→ Work order
In the listing below, locate the line containing "This screenshot has height=697, width=1216." and the line containing "Task: Click the". Output both of them and every line between, exactly as written, and nothing more.

Task input START

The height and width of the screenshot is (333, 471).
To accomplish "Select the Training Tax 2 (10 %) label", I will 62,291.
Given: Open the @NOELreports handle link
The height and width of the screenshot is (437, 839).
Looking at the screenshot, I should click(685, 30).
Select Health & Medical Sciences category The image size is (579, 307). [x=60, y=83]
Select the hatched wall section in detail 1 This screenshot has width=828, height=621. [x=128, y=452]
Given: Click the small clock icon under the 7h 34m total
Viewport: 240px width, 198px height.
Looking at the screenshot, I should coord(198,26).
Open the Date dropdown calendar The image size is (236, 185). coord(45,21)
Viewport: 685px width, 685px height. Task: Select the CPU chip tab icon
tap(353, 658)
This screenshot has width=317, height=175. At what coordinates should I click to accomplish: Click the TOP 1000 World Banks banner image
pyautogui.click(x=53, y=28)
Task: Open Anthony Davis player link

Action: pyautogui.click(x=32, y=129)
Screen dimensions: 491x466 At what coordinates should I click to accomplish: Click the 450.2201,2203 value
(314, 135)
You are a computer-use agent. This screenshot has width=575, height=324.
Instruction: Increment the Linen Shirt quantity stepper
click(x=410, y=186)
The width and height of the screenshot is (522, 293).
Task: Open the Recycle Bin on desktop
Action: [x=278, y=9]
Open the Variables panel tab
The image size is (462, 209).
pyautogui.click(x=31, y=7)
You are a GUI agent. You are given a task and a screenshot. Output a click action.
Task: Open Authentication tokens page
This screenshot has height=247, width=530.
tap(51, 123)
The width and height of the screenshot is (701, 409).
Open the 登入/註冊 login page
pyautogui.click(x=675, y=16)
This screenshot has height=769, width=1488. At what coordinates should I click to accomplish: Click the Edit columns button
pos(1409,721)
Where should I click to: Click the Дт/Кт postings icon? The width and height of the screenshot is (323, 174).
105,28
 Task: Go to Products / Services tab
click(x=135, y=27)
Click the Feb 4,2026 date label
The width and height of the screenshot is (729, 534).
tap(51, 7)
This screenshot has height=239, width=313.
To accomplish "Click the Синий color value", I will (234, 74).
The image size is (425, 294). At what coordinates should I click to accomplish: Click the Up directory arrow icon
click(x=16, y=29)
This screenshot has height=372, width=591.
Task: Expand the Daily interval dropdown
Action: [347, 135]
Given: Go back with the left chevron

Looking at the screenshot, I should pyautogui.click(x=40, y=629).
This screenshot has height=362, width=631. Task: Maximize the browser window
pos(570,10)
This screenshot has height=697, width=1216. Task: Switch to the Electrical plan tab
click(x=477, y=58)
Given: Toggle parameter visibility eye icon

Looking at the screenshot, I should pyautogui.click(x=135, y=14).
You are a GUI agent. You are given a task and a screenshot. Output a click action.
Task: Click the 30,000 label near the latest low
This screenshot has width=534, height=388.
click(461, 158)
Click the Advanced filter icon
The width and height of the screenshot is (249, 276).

Task input END

→ Written answer
This screenshot has height=697, width=1216. Task: Switch to the Electrical plan tab
click(x=477, y=58)
Given: Toggle parameter visibility eye icon

Looking at the screenshot, I should pyautogui.click(x=135, y=14).
You are a GUI agent. You are given a task and a screenshot. Output a click action.
Task: Click the 30,000 label near the latest low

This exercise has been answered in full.